He bolted for the window and crashed onto the fire escape. Sirens wailed in the distance as he clattered down the metal stairs.

I followed him out the window and judged the distance to the ground. Making a jump like this in heels could be tricky but I didn’t want to waste time taking them off. He was already skidding around the landing of the second floor. I wanted to beat him to the bottom.

I swung my body up and balanced for a second on the thin metal rail of the landing. Successful free-falling was all about precision, control, and, of course, choosing the right place to land. I scanned the sidewalk, picked a planter full of soft dirt that was more or less directly beneath me, and jumped.

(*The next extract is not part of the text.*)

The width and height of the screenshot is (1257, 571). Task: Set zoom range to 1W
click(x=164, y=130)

The heels of my stilettos sank into the dirt, and I rolled my body down into a crouch, letting the ground absorb the force of my landing. People walking by barely spared a glance for me. God bless New Yorkers.

The man scrambled off the fire escape and hit the ground beside me.

“Still with you.” I said.

He plunged forward. I waited for a moment as he dodged the traffic on Fifth, narrowly escaping the front grill of a taxi. I wasn’t really hoping he’d become road kill. I do love a good chase.

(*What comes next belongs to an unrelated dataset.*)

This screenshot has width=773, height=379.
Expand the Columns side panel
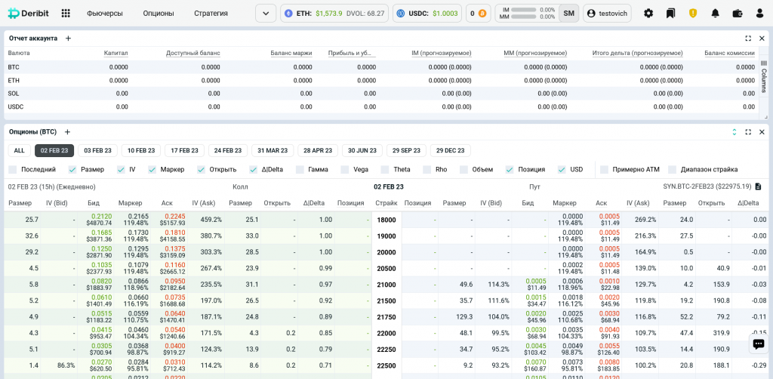[x=764, y=75]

He reached the opposite side and raced toward Central Park. Only fools or those strong enough to survive anything go into the heart of Central Park at night. Of the two of us, he was the fool.

The distant sirens materialized, and police cars screamed up Fifth Avenue to the entrance of the apartment building. Someone had called the cops. It didn’t matter. I’d get to him before they could.

I walked half a block to the nearest pedestrian crossing. No point jaywalking in front of the police when the heels of your shoes are dripping blood and dirt. When I reached the entrance to Central Park, I sniffed the air.

A flood of scents assailed me. Rotting leaves. Unwashed bodies. Kettle corn. A faint whiff of Calvin Klein Eternity for men. Yum.

To the left, I caught the scent I hunted. Sweat, blood, and faux leather. I slid into the shadows of the park and followed.

He was hiding - crouched behind some bushes. The soft rasp of his frightened breathing scraped my ear, giving me his exact position.

I bent to take off my shoes. It was bad enough that my eight hundred dollar Manolo Blahniks now had blood and dirt on them. I didn’t intend to add gore to the mix. Besides, I could stop him easily enough with my bare hands.

Silently, I slipped from shadow to shadow, circling to his right until I could see him, hunched between two unyielding shrubs. His fear cloaked him but I could still hear it: beneath the fear, the anger, beat the same jagged need for power. I felt an answering hunger in my own mind and shut it down.

“You hurt a woman tonight. Nearly raped and killed her.”

He swung to face the sound of my voice and his eyes skipped frantically from tree to tree. He couldn’t see me. I was part of the shadows.

“You’re crazy.”

Ah, questioning the sanity of a woman who can kill you. Good plan.

“What do you have to say for yourself?”

He stood slowly, still searching the shadows for me. “I didn’t mean to do it.”

“Liar.”

“I didn’t – I don’t know what happened.”

“Liar.”

“I won’t do it again. Just go away. Go away and I won’t do it again!” He screamed.

“You will.” I said and let him see me. “You will hurt and punish and hurt again. You hunger for it. I can hear it in you. I can smell it.”

He scrambled to the left. I space-shifted and blocked his path.

“Go away!”

I was relentless. Space-shifting every time he moved, staying in front of him, hedging him in. His anger grew in proportion to his fear.

“What do you have to say for yourself?”

“She had it coming!” He cried, spittle flying. Hatred twisted his face, an imperfect version of the beast he held inside. He scrambled to run away.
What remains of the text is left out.